Nature Red in Tooth and Claw: Theism and the Problem of Animal Suffering is a 2008 book by Michael J. Murray, which explores animal suffering throughout evolutionary history as a natural evil, within the context of the problem of evil. The title of the book references a famous and oft-quoted phrase from the poem "In Memoriam A.H.H." by Alfred, Lord Tennyson.

Reception 
The philosopher Mylan Engel Jr. describes the book as a useful text for philosophy of religion courses, particularly those on the topic of the problem of evil. He argues that the book is useful because it "illustrates just how bleak the theist's prospects are for handling this enduring challenge to the rationality of theistic belief", but raises a concern that Murray "downplays the significance of animal suffering", which could lead some readers to not take steps to reduce animal suffering that they personally contribute to. Joseph J. Lynch also argues that the "Causa Dei" defence of God's existence advocated for in the book "may unjustifiably minimize the significance of animal suffering or simply explain it away", but calls the book comprehensive overall and feels that it will provoke discussion on the topic, even if it doesn't "solve the problem of God and animal pain".

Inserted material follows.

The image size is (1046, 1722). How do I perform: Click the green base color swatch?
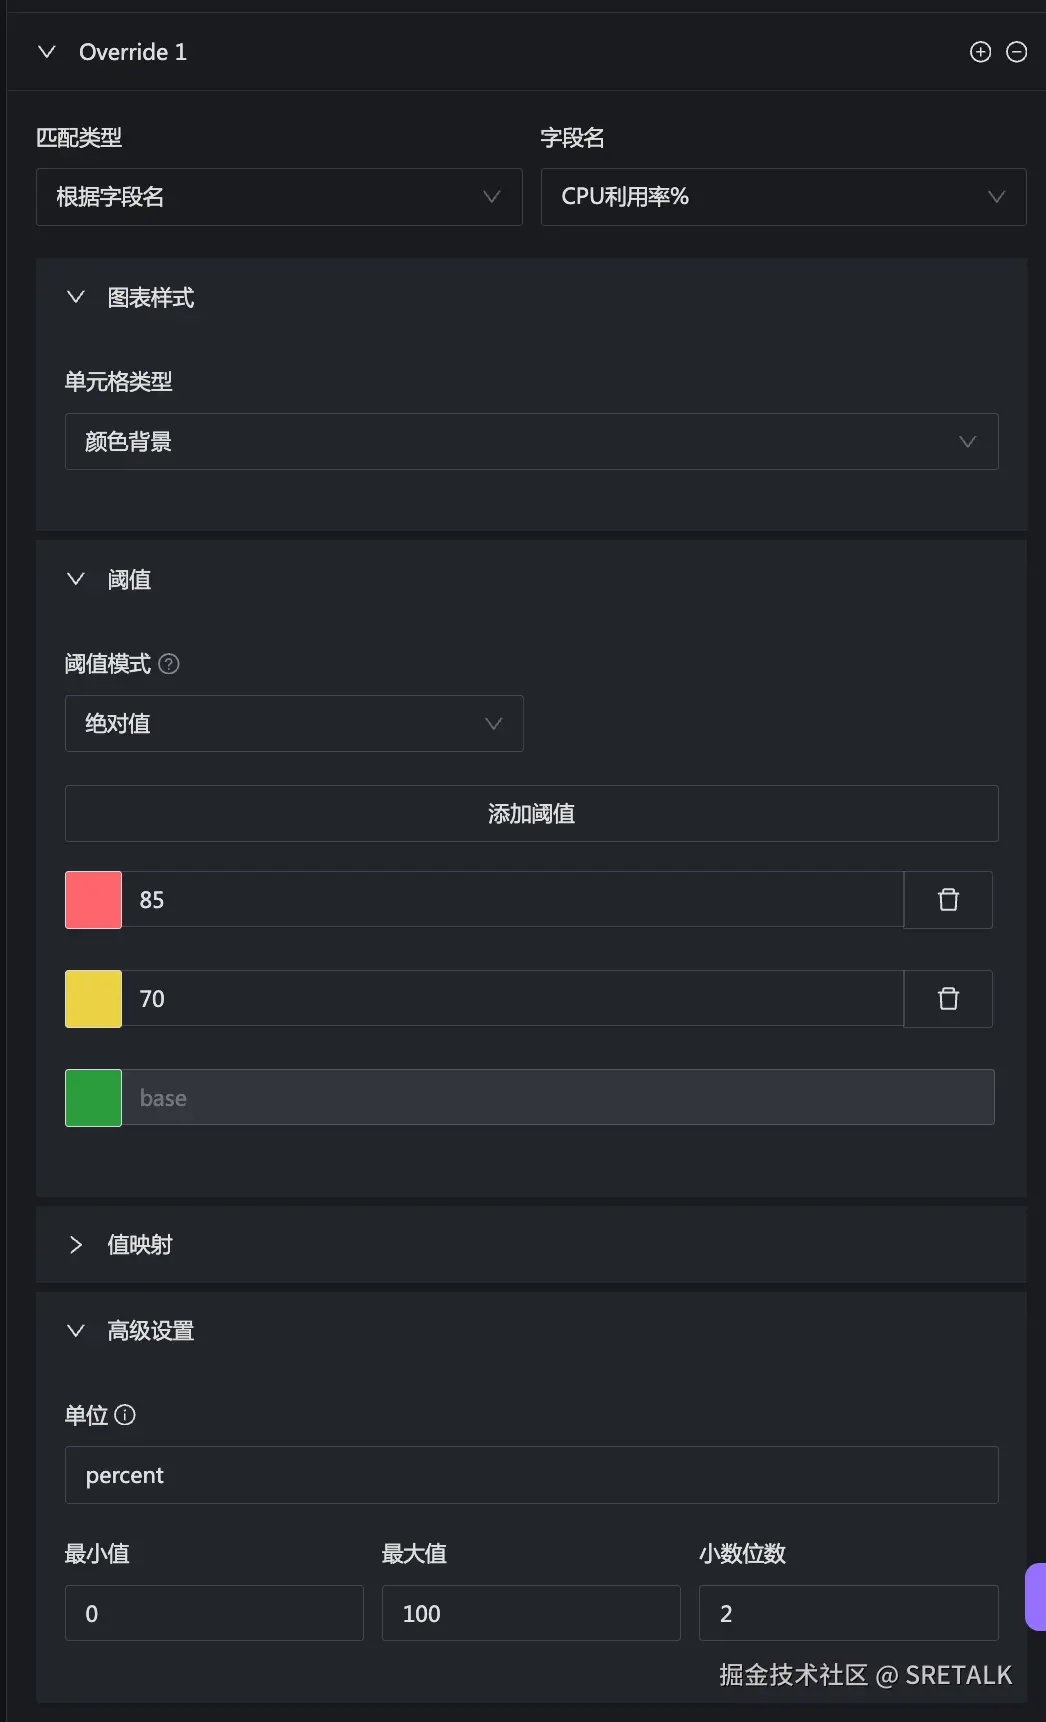[x=93, y=1098]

T. J. Mawson argues that the book rather than providing a theodicy, is more of a defence for theism in the light of the available evidence and suggests that overall, the book supports a verdict of "case not proven", when it comes to the problem of animal suffering.

C. R. Dodsworth praises the book, calling it "carefully argued, historically grounded and insightful". Gary Chartier's review is also positive, calling the book the "only book-length study in English of theodicy and animal suffering in the philosophy of religion", asserting that it sheds light on and analyses one of the most problematic facets of the problem of evil for theists, which has been frequently considered to be intractable and that "Murray has set the standard for the discussion of animal pain as a problem in theodicy".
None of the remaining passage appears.